3 Tips to Make Your Tote Containers Last as Long as Possible

IBC chemical storage containers

 

Nothing lasts forever, but there are several steps you can take to preserve the tote containers your business needs for storing and shipping liquids. Tote containers, also known as intermediate bulk containers or IBCs, are ideal for storing many types of liquids, including chemicals, pharmaceuticals and food, among others. With proper care, they can be used over and over–many more times than storage drums. Do you want to make your tote containers last as long as possible? If so, keep reading to find out how!

Proper Cleaning for Tote Containers              

Tote containers can be reused several times, but they must be properly cleaned in between uses. This is especially important when they are used for storing or transporting hazardous materials. Typically, empty IBCs are sent to emptiers and then returned to fillers for reuse. For this to happen, though, a few guidelines must be followed.
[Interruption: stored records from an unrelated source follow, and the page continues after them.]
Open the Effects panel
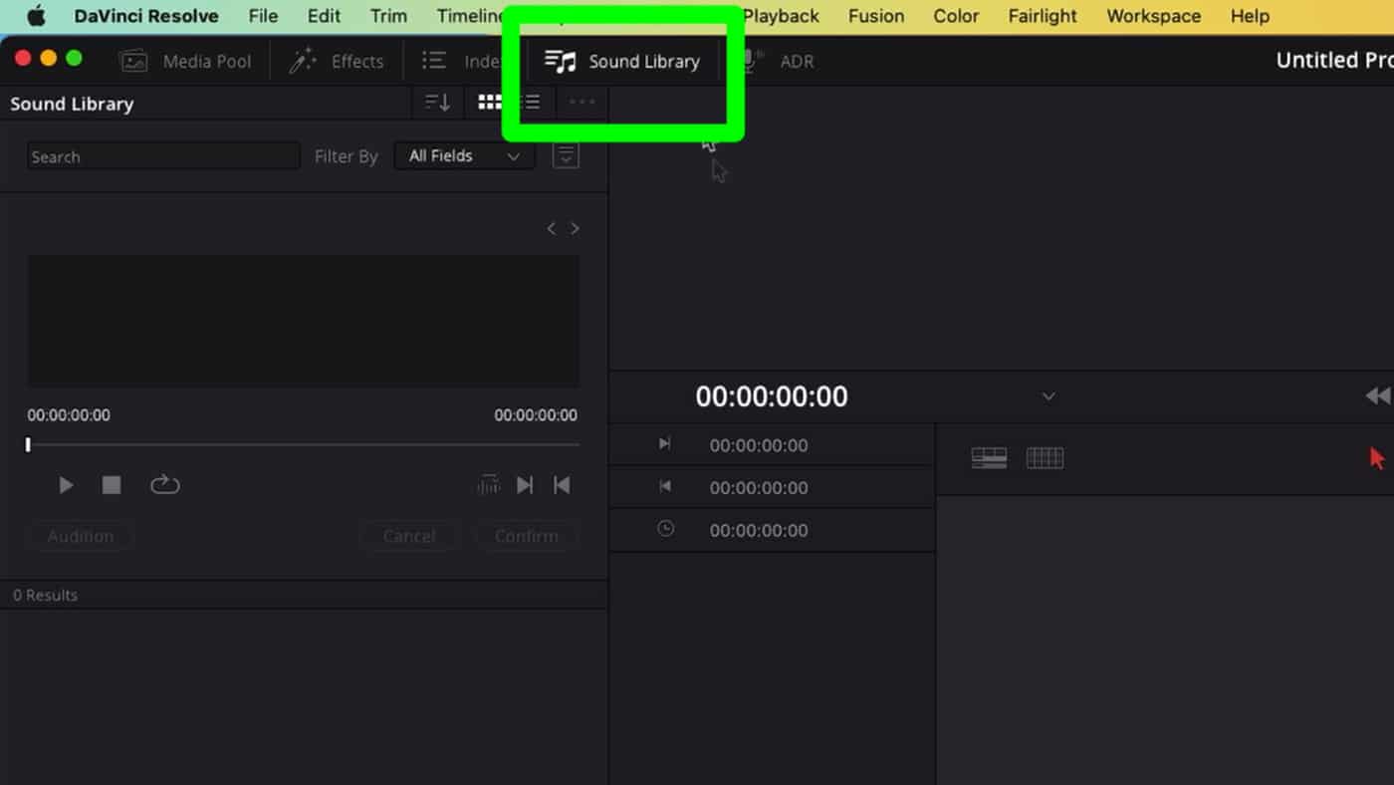 tap(337, 61)
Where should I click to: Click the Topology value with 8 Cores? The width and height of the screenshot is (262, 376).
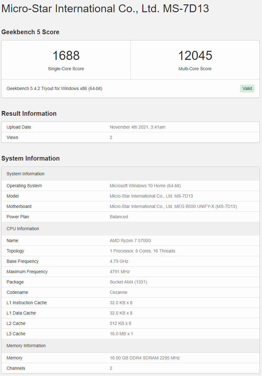click(x=142, y=251)
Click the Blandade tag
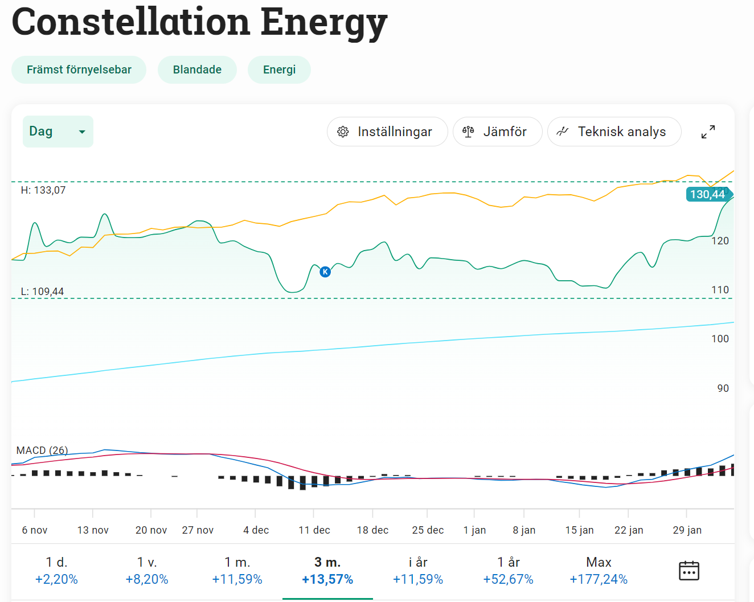 point(197,70)
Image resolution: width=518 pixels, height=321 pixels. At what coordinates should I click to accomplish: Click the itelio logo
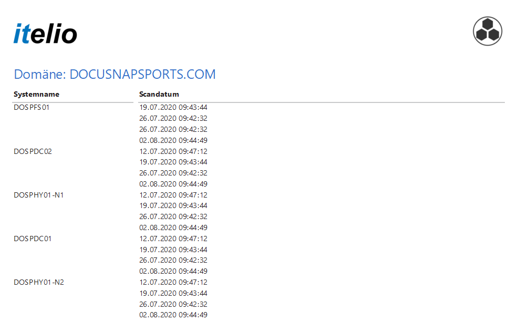[45, 34]
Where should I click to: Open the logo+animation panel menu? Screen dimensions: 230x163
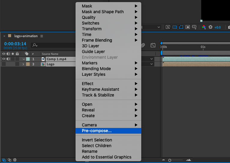(42, 36)
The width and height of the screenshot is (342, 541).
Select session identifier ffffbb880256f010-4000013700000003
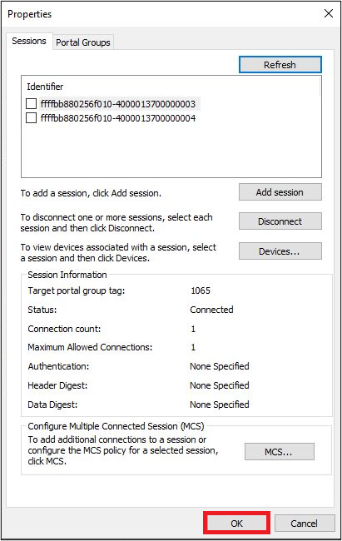pyautogui.click(x=118, y=104)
An “empty” IBC is defined as one that is free from solid material and drip dry. By law, if the container held dangerous goods, the empty container must contain no more than 3% by weight of the total capacity of the container. This means that a 330-gallon IBC must contain no more than 1 gallon of the hazardous material in order to be considered empty. If the container holds more, it will be sent back to the filler facility by the emptier.

Emptied containers that held P-listed Acutely Dangerous Material must be triple rinsed, drip dried and certified as being in compliance.
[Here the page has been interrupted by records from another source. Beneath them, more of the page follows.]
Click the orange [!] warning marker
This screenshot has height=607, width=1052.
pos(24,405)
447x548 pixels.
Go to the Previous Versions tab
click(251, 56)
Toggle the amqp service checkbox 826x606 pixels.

Additionally, all tote containers that are sent in for emptying must be in serviceable condition and be properly labeled in compliance with Department of Transportation (DOT) regulations. An MSDS sheet must be included with each tote container.

Relying on a professional company to thoroughly empty and clean your tote containers helps prevent cross-contamination and ensures safety while allowing you to reuse the same container several times.

Prevent Damage

Environmental damage is one of the greatest enemies of tote containers. When storing liquids in these containers in cold temperatures, taking steps to prevent the liquid from freezing is vital. When liquid freezes, it expands and cause cracks. Sometimes, the cracks that develop in IBCs are extremely small and nearly impossible to detect but compromise the container’s structural integrity none the less. Keeping the liquid from freezing is the best way to prevent this particular type of damage. To do this, you can either store the totes in a heated facility or invest in blanket heaters that are designed specifically for use on tote containers.
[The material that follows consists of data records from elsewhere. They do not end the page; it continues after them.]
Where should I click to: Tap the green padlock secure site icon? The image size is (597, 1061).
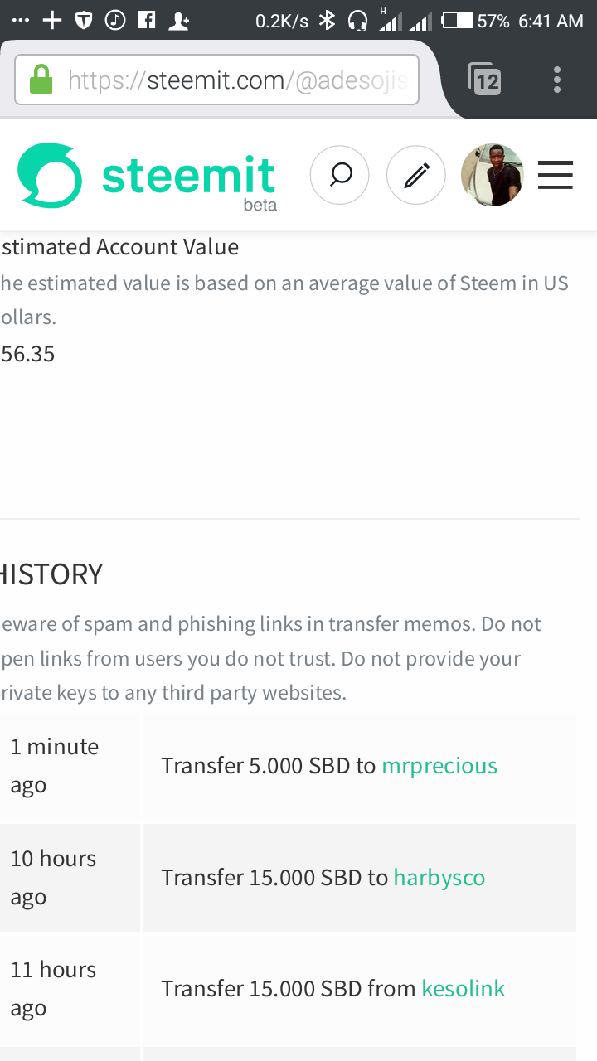[x=41, y=80]
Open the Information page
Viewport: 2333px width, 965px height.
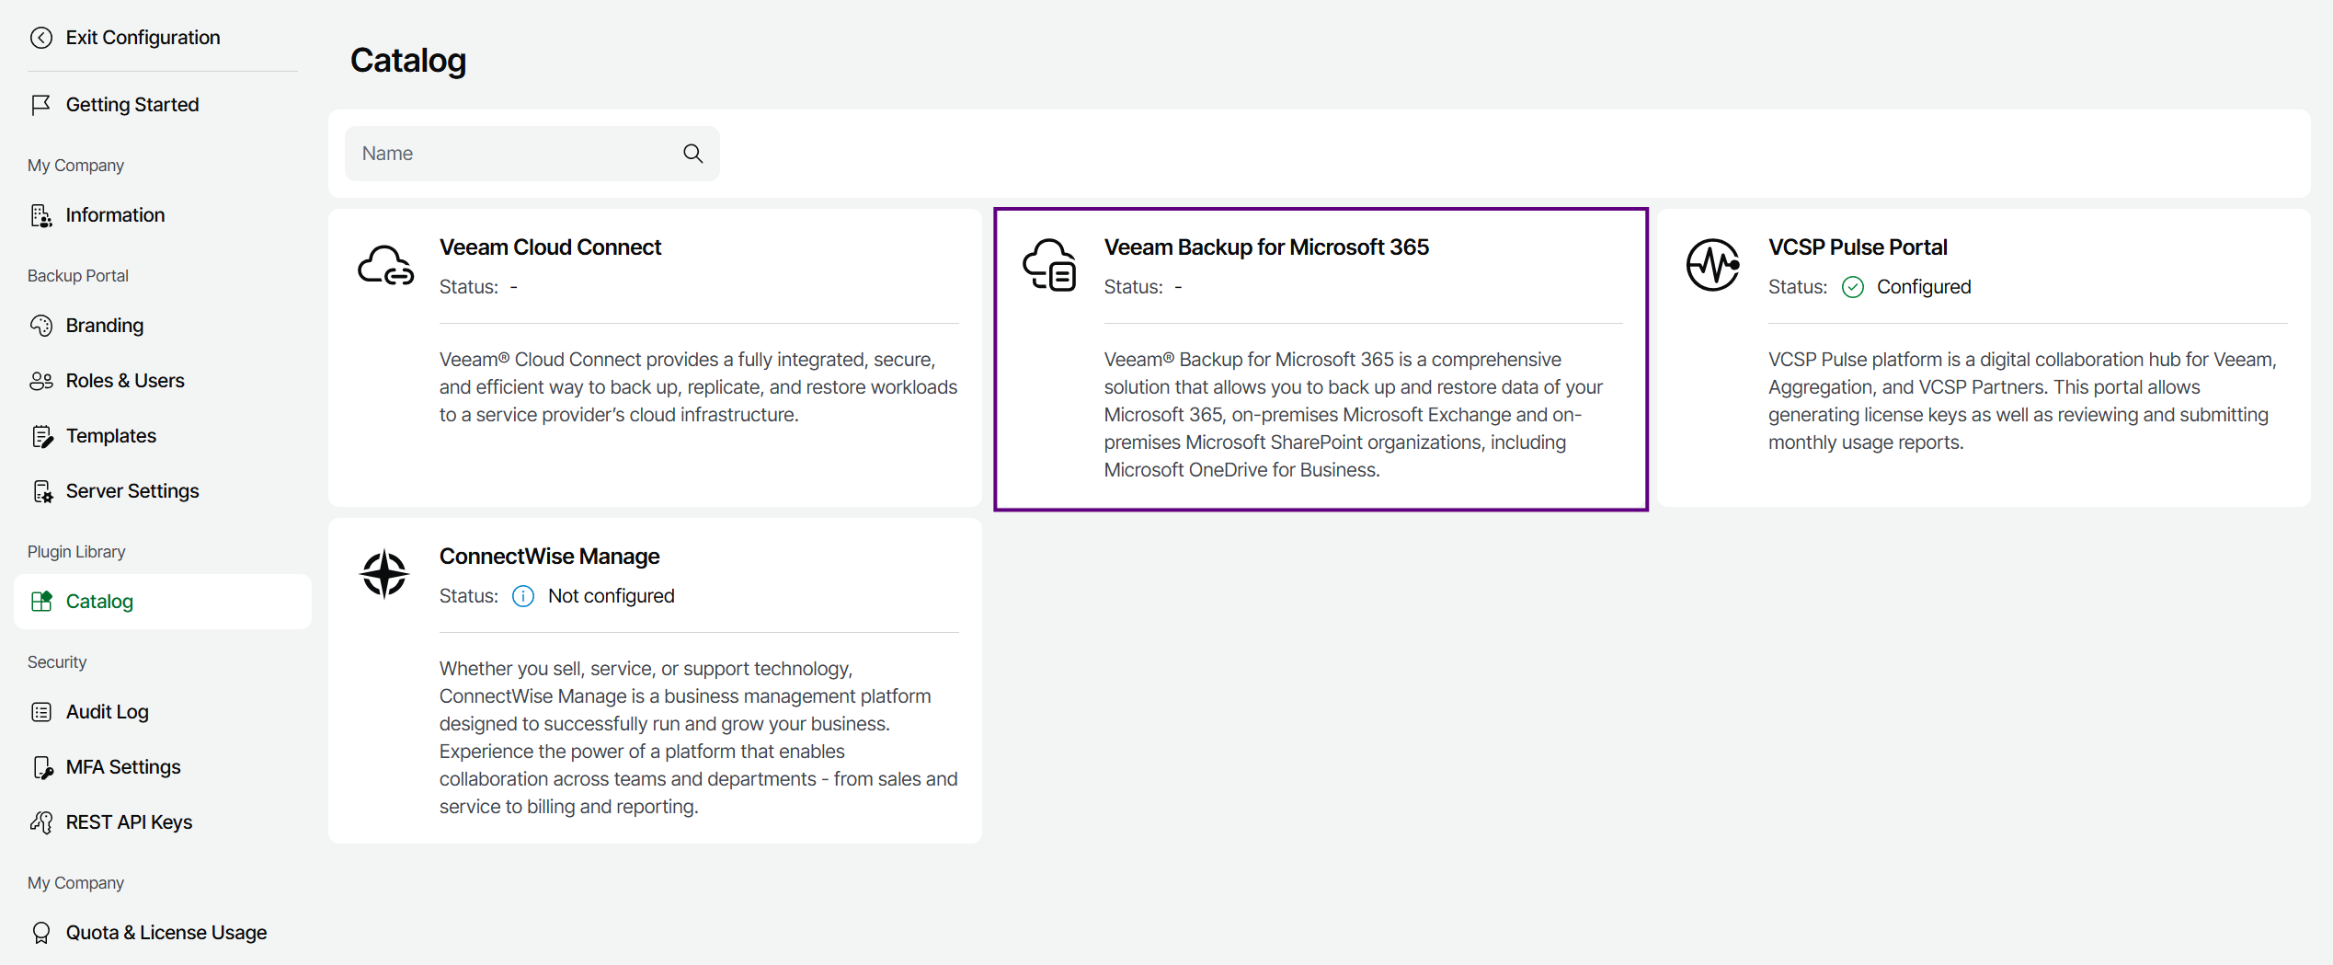point(115,215)
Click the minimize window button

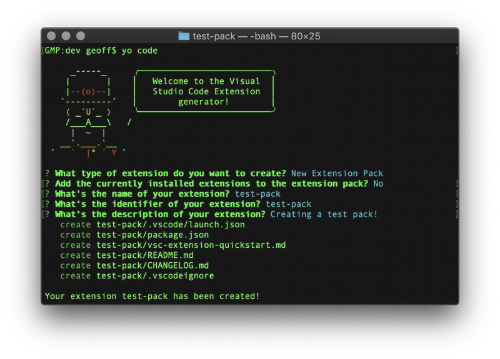point(66,36)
forklift truck bulk container shipping

Damage may also occur due to improper handling. When moving tote containers, always be mindful of the valve. Lift from the side without the discharge valve to avoid damage. When filling, always make sure the valve is shut and locked and the second closure has been installed. This helps prevent spillage and overfilling. Because pressure can build up inside these containers, always remove lids slowly and carefully after releasing the pressure.

Make sure your entire team knows how to properly handle and move your IBCs. A little bit of training goes a long way and can help prevent accidental damage. Also, teach them to visually inspect the containers regularly. Periodic testing is required by law, which is detailed in the next section, but it’s also important for members of your team to watch out for corrosion, leaks and cracks.

Periodic Testing and Examination

Tote containers that meet DOT standards must be tested every 30 months. Containers without valid test certificates may not be used to transport regulated goods and products. Owners of these containers must follow regular inspection programs and thoroughly document all procedures and results.

Every two and a half years, IBCs should undergo a thorough external examination. Look for things like cracks and other types of damage. The totes must also be tested for leakproofness on the same schedule. The date of the most recent testing must be marked on the manufacturer’s plate of each tank, and a retest certificate displaying the results should be used. Every five years, IBC owners must conduct thickness tests and record the results.

capacity on pallet with diesel fuel

Keeping up with routine testing ensures that your investment in your tote containers is well protected for long-term use. Doing so also ensures that your company remains in compliance with DOT regulations.

Tote containers are vital. They can be used to store and transport a wide variety of materials, and they can be reused several times, making them more efficient for business owners and minimizing environmental impact. By following the tips listed above, you can expect the maximum lifespan from your tote containers.